Et voilà qu’on arrive au sort des psychologues, parmi lesquels on compte les neuropsychologues cliniques. Vous allez peut-être vous dire que les fameux psychologues-neuropsychologues doivent dépendre du ministère de la santé et qu’ils ont donc sûrement droit à l’un des CDD proposés par ce ministère. Osez donc une excursion sur le site web govjobs.lu, rubriques «Appel aux professionnels de santé» et «Appel à volontaires» et vous allez constater que des psychologues sont repris dans la deuxième rubrique et pas dans celle des professionnels de santé. Tandis que le bénévolat est certes honorable et louable il ne paye pas le loyer du cabinet, ni les charges qui restent dues. Même si une tolérance administrative par rapport à d’éventuels retards de paiement a été instaurée, tôt ou tard, les frais resteront dus.
Voilà donc la situation dans laquelle se trouvent les psychologues et autres professions oeuvrant sous l’appellation de «travailleur intellectuel indépendant», qui ont vu leur chiffre d’affaires en chute libre depuis le règlement grand-ducal du 18 mars 2020 portant introduction d’une série de mesures dans le cadre de la lutte contre le Covid-19.
Dans ledit règlement grand-ducal les psychologues-neuropsychologues ne sont repris, ni parmi ceux dont l’activité serait interdite, ni parmi ceux dont l’activité resterait autorisée. Un «no man’s land» juridique, qui reflète bien le «no man’s land» ministériel d’une occupation, qui n’est ni du ressort du ministère des classes moyennes, ni du ressort du ministère de la santé, et se retrouve dès lors exclue des mesures d’aide.

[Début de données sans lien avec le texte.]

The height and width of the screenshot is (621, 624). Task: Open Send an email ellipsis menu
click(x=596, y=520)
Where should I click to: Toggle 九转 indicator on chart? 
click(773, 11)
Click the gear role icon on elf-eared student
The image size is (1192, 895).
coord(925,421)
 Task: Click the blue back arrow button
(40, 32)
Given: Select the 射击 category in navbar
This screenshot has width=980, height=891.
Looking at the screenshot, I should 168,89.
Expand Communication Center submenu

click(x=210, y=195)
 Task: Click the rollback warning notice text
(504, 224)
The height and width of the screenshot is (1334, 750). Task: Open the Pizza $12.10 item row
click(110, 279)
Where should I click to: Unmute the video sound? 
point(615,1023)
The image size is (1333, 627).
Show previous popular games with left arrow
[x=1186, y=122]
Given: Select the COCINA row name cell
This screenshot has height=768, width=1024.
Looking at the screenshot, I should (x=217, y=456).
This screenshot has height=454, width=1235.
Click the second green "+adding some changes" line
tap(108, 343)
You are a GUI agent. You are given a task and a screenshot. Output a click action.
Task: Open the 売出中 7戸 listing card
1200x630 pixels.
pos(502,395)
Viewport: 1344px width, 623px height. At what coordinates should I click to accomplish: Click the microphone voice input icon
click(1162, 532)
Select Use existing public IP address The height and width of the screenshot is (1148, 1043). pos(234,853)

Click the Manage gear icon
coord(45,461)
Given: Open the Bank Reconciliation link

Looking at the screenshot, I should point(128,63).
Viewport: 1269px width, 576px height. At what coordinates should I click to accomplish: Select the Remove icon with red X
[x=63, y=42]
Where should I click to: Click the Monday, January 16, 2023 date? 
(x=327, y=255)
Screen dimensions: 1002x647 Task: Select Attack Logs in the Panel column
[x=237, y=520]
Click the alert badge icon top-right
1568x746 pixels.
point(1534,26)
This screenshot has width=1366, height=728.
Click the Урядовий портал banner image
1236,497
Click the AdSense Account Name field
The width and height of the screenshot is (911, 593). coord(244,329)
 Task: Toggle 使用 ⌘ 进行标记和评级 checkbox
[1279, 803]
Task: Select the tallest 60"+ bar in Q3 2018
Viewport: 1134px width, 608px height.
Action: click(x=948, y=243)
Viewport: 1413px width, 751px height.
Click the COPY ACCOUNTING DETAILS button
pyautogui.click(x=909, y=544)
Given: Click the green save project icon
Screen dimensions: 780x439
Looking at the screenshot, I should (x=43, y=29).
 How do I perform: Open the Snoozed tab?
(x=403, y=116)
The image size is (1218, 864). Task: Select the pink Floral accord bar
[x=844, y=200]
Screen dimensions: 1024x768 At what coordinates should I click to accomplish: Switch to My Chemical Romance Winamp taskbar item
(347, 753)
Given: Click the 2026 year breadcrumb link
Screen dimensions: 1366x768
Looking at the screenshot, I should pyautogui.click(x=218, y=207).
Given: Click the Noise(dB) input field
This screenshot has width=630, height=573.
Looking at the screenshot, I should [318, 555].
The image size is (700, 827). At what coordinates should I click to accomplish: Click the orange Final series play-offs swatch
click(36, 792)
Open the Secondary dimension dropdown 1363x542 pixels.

Dans ce contexte deux questions s’imposent. En premier lieu, pourquoi les psychologues-neuropsychologues, auxquels certaines institutions étatiques et de nombreux médecins demandent d’établir des bilans neuropsychologiques sur des personnes présentant des troubles neuro-cognitifs et psychiatriques, ne sont-ils pas considérés comme professionnels de la santé. Ensuite, pourquoi ces professionnels qui travaillent avec des personnes vulnérables tant d’un point de vue psychique que physique (et je pense qu’on peut compter les séquelles d’un AVC ou d’une tumeur cérébrale entre autres comme des séquelles physiques avec impact psychique) ne sont pas reconnus à leur juste valeur?
Si explication vous avez cher lecteur, merci de bien vouloir éclairer ma chandelle afin que mes collègues (eh oui, je ne suis pas seule) et moi-même puissions comprendre pourquoi on nous laisse sans aide réelle… un prêt remboursable n’étant pas une aide réaliste pour un indépendant qui a difficile à joindre les deux bouts à la fin du mois, parce que le loyer et les charges associées, ainsi que les charges sociales, les avances sur impôts et la TVA restent dues, même et surtout après une période, dont la durée reste à ce stade inconnue, sans revenus.